[Source information Boundary: Start]

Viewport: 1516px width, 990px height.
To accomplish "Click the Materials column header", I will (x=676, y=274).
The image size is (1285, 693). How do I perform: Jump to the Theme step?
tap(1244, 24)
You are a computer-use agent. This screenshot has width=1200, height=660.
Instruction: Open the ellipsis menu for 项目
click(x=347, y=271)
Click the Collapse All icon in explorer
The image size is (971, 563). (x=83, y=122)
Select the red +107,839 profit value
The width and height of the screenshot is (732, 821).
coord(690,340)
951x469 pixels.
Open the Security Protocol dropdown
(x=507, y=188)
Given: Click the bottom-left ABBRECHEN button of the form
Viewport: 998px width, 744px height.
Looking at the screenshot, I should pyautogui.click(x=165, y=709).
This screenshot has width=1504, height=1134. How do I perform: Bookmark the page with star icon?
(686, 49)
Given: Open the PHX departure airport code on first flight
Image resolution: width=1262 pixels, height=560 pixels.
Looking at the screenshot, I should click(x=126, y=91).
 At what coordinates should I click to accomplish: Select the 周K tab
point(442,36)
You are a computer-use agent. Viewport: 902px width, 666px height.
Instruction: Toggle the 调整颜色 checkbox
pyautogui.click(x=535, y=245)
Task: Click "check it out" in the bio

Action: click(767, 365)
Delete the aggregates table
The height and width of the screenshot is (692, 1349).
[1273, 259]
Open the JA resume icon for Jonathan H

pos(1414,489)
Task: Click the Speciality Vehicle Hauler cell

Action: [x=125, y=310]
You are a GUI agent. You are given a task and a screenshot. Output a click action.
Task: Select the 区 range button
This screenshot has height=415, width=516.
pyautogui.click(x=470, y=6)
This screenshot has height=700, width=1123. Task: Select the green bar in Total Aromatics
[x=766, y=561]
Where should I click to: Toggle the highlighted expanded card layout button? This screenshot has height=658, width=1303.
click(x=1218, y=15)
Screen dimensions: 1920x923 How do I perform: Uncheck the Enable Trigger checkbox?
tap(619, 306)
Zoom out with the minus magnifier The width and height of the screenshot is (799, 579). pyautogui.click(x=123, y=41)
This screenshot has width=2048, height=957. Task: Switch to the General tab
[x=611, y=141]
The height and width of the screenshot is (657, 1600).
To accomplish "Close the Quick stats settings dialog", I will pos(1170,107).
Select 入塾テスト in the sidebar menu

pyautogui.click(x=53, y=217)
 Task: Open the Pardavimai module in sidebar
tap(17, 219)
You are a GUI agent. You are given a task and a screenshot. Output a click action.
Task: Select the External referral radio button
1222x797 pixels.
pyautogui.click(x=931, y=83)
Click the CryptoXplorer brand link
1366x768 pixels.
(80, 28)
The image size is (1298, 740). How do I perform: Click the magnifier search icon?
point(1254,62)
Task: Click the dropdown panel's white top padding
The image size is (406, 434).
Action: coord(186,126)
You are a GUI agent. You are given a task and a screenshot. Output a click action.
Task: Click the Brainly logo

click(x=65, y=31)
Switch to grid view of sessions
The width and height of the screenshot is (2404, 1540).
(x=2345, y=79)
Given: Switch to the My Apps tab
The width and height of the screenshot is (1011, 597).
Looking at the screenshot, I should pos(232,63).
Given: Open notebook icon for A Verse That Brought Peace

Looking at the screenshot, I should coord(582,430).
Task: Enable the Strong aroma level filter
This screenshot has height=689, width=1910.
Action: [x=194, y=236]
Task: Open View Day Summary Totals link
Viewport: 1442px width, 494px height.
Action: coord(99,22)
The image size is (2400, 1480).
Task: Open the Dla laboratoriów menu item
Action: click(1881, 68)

[Source information Boundary: End]

Work request –
What should come out is the exact run of lines from the one holding "This screenshot has height=689, width=1910." through the end of the records above, and nothing besides.

Exercise output –
This screenshot has height=689, width=1910.
Action: [x=194, y=236]
Task: Open View Day Summary Totals link
Viewport: 1442px width, 494px height.
Action: coord(99,22)
The image size is (2400, 1480).
Task: Open the Dla laboratoriów menu item
Action: click(1881, 68)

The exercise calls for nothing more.